Als Schulze von Hendriks Taten vernahm, rief er diesem erstaunt zu: »Wie? Das soll wahr sein? Diese ganze Flotte haben Sie erobert und den Feind seiner sämtlichen Fahrzeuge beraubt?«

Hendrik inzwischen erzählte dem Lord von Leusohns Taten und dieser geriet darüber ebenfalls in so hohe Verwunderung und Bewunderung, daß er seine gewöhnliche Einsilbigkeit vergaß und hinüberrief: »Was? Mit so verschwindenden Verlusten haben Sie sechs Stunden lang einer so gewaltigen Übermacht die Stirne geboten? Sie sind ein Feldherr, Doktor! Meine Hochachtung!«

Schulze seinerseits berichtete von des Lords edler Handlung, der sie zunächst ihre Rettung verdankten.

»Lord Flitmore,« rief nun Leusohn diesem zu: »Sie sind ein Christ!«

»Ich wünsche es zu sein,« erwiderte der Engländer; »denn mit Recht so genannt werden zu können, halte ich allerdings für den höchsten Ehrentitel, der einem zuteil werden kann.«

Da unsere Freunde von der Ostküste des Tanganjika vorerst genug hatten, fuhren sie nun nach Westen dem wunderlichen Felsenufer zu mit seinen so seltsamen Gebilden.

Ihr Nachtquartier suchten sie auf der kleinen Insel Kasenge, in deren Mitte sich ein grasbewachsener Bergkegel erhebt.

Dort fanden sich zahlreiche Melonenbäume, Granatäpfel, Zitronen- und Limonenbäume, die seinerzeit von den Arabern hier gepflanzt worden sind.

Unter den Trägern und Askaris waren bald auch die Schicksale der Gefangenen bekannt geworden: die beiden Somalis, die mitgefangen gewesen waren, wußten Wunderdinge von Lord Flitmores Schnürstiefeln und seiner aufopfernden Tat zu erzählen.

So kam es, daß die Bootsleute am anderen Morgen schon einen Gesang anzustimmen wußten auf die Gefangenschaft Schulzes und Flitmores, der also anhub:

»Die Watongwe sind wahrhaft frech:
Sie nahmen gefangen Lor Litmor,
Dazu den Bwana Bawessa
Und fesselten ihnen die Arme
Ganz nach europäischer Sitte.«

Vor allem aber besangen sie in begeisterten Versen die Taten Bwana Hendriks, der eine feindliche Flotte durch List eroberte.

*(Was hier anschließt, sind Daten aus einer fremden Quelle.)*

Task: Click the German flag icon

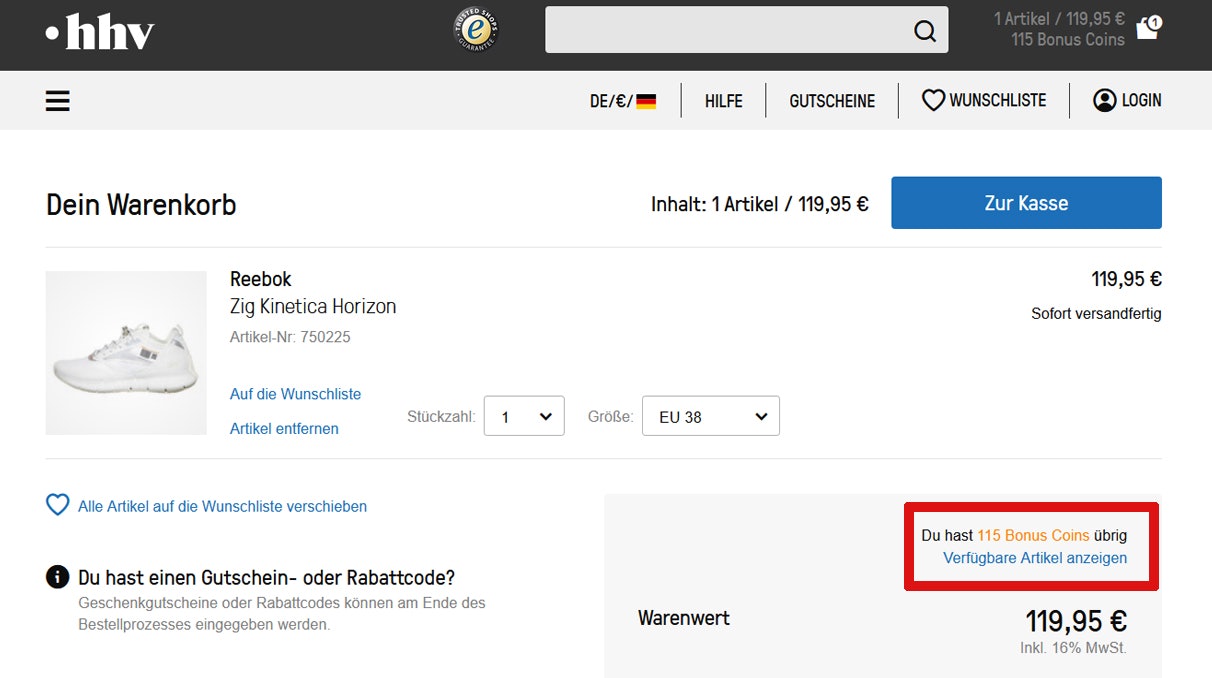Action: 646,101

»Sie fluchten uns: ›Geht und ertrinkt im See,‹
Nun sind sie im Njansa gefangen,
Sie schimpfen und fluchen: ›O weh uns, o weh!‹
Und kriechen am Boden wie Schlangen.
Bwana Hendrik hat ihre Boote versenkt,
Bwana Hendrik hat uns zum Sieg gelenkt:
Jetzt lachen wir, wenn sie fluchen:
Sie werden's nicht wieder versuchen!«

Und der Chor der Schwarzen sang jubelnd die zweite Hälfte des Verses mit, die sich als Kehrreim bei jedem Verse wiederholte.